COMO AGIR EM CASOS DE VIOLÊNCIA COMPROVADA
Foi comprovado que determinada criança com deficiência física e/ou intelectual sofre violência? Então está na hora de agir!
Há três etapas de intervenção a serem seguidas pelos profissionais que atuam na rede de cuidado e proteção dessa criança (Educação, Saúde e Assistência Social):
1) Notificação/Denúncia: feita através de um documento que relata claramente a situação vivenciada pela criança aos órgãos responsáveis pelos serviços de atenção (Saúde, Educação e Assistência Social).
2) Acolhimento/Encaminhamento: a partir dessa notificação, todos os envolvidos nessa violência (a vítima e o agressor, especialmente) devem ser inseridos nas opções oferecidas pela rede de proteção e responsabilização (conselhos tutelares, Juizado da Infância e Juventude, por exemplo) que tratarão do caso.
Isso vai proporcionar à criança ou à família um espaço de escuta e proteção e definir que atores ou serviços da rede de cuidado e proteção deverão participar do acompanhamento (médicos, psicólogos, psiquiatras, educadores, dentre outros).
3) Atendimento: etapa que procura prevenir novos eventos de violência contra aquela criança, principalmente quando a agressão acontece na família. Nessa fase, os especialistas (Assistência Social) orientam o agredido sobre como se cuidar e se proteger de possíveis novas agressões e trabalham o vínculo entre a criança, a família e o agressor. O objetivo é diminuir o isolamento da vítima e reduzir as oportunidades de repetição dos ciclos violentos.
Procura-se, nesse processo, não só focar na violência em si, mas diminuir o impacto emocional sofrido pela criança em todo o percurso, desde a denúncia e a responsabilização, até o processo de investigação, acompanhamento médico de lesões e, no caso de abuso sexual, do atendimento preventivo contra doenças sexualmente transmissíveis, como DST/AIDS.

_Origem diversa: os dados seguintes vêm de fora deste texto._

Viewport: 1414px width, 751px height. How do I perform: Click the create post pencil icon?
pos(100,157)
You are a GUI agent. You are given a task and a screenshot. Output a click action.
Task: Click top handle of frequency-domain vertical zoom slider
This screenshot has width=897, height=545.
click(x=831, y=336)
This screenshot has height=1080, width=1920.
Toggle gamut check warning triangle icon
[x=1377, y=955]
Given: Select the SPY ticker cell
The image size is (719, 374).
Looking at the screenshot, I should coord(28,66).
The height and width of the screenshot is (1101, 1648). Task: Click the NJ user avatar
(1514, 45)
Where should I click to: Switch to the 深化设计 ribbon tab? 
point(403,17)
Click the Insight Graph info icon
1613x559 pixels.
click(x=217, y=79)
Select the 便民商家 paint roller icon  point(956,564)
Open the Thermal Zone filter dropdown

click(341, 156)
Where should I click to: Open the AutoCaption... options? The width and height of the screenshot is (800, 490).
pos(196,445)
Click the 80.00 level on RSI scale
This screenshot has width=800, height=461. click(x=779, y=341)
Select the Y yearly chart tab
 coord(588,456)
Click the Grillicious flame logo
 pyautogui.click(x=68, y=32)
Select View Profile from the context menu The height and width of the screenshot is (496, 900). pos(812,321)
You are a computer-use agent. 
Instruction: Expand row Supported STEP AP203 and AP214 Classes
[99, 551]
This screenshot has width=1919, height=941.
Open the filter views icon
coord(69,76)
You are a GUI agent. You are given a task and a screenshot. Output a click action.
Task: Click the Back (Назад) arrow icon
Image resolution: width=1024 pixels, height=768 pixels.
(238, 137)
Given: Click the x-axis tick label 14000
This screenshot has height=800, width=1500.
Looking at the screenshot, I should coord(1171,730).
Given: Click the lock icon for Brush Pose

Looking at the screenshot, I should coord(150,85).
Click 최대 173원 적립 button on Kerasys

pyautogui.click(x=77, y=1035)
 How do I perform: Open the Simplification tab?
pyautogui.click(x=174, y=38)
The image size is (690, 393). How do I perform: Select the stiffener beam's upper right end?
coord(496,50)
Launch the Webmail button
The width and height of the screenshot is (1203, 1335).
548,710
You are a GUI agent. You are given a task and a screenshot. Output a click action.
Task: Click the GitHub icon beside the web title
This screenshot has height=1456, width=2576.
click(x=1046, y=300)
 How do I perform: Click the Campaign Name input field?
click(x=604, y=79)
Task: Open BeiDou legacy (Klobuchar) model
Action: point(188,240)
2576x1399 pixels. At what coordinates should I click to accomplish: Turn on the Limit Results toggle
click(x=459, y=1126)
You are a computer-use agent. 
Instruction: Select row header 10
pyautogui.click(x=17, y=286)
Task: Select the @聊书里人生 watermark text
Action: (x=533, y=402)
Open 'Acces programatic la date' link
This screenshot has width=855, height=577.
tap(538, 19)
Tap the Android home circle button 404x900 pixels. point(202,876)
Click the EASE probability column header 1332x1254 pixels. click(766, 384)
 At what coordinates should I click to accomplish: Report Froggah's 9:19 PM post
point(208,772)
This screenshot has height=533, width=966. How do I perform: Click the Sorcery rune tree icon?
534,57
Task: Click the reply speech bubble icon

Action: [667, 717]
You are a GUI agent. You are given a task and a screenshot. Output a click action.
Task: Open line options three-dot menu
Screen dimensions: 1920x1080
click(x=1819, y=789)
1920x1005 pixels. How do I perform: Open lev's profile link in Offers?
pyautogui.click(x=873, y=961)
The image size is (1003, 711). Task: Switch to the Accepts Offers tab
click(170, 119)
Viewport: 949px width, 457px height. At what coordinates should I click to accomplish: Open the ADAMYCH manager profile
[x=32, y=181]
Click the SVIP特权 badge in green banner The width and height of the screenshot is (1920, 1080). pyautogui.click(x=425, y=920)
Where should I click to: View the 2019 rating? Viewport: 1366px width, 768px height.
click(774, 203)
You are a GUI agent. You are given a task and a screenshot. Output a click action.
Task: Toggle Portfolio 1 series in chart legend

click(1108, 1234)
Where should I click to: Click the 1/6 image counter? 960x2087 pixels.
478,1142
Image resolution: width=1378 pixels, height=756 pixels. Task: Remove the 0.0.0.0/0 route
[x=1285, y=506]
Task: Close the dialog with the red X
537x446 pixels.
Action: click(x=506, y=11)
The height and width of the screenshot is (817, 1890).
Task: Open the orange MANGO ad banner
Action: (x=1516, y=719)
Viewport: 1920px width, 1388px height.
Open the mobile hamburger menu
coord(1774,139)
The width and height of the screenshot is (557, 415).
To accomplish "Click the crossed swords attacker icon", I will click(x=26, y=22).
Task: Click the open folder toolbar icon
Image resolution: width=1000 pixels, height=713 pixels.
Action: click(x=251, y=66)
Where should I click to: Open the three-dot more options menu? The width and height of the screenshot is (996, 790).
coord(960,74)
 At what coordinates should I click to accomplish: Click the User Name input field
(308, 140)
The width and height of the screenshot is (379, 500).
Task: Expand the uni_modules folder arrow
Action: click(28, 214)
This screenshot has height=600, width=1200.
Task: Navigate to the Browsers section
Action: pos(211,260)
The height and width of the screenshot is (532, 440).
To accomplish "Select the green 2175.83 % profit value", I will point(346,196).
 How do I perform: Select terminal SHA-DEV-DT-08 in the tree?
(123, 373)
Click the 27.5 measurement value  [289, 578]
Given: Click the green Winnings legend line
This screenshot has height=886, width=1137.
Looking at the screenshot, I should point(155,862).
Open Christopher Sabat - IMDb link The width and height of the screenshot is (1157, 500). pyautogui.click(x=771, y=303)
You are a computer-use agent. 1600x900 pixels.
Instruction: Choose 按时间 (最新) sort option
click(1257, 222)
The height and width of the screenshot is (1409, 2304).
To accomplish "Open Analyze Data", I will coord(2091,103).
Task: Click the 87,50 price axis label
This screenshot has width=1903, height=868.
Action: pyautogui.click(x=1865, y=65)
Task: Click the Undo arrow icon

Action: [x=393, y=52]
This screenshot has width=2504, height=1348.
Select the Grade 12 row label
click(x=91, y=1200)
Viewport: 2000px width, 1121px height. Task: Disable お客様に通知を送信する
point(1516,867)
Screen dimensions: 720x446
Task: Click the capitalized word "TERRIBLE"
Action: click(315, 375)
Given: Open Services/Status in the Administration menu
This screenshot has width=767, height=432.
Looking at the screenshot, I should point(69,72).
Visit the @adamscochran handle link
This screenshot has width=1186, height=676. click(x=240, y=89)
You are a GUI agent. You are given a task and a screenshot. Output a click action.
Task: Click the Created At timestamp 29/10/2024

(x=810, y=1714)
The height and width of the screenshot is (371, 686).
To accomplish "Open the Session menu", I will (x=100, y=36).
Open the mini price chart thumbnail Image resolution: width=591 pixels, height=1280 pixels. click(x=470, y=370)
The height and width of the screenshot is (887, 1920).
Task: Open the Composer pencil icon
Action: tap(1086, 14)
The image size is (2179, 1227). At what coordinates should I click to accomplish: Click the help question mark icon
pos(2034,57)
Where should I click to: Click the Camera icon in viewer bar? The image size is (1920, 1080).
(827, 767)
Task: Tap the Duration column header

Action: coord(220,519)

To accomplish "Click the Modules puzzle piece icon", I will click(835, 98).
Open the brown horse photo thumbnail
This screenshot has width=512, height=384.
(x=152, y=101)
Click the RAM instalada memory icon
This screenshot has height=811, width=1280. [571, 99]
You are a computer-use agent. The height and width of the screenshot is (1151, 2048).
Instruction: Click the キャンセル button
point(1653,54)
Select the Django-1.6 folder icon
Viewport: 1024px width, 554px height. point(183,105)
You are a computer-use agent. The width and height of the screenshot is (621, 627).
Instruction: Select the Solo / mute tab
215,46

Toda intervenção para casos de violência contra a criança deve seguir princípios previstos na Constituição Federal e no Estatuto da Criança e do Adolescente (ECA).
Um deles é que a criança e a família não podem ser acompanhadas por um único serviço da rede ou por um único profissional, mas por um conjunto articulado de serviços e pessoas. É fundamental que haja uma integração da rede de proteção e cuidado para que se as intervenções sejam mais qualificadas e alcancem seus objetivos, resgatando o bem-estar e a segurança dessa criança.
Este texto foi inspirado no artigo “Violência e violação dos direitos da criança e adolescente com Deficiência Intelectual”, dos especialistas Marco Aurélio Teixeira de Queiroz, Aguinaldo Aparecido Campos, Deisiana Campos, Juliana d’Avila Delfino e Rita de Cassia Kileber Barbosa, fornecido pela APAE de São Paulo.
Textos originais: “Chega de violência contra crianças deficientes!” e “Como cuidar da criança deficiente vítima da violência?”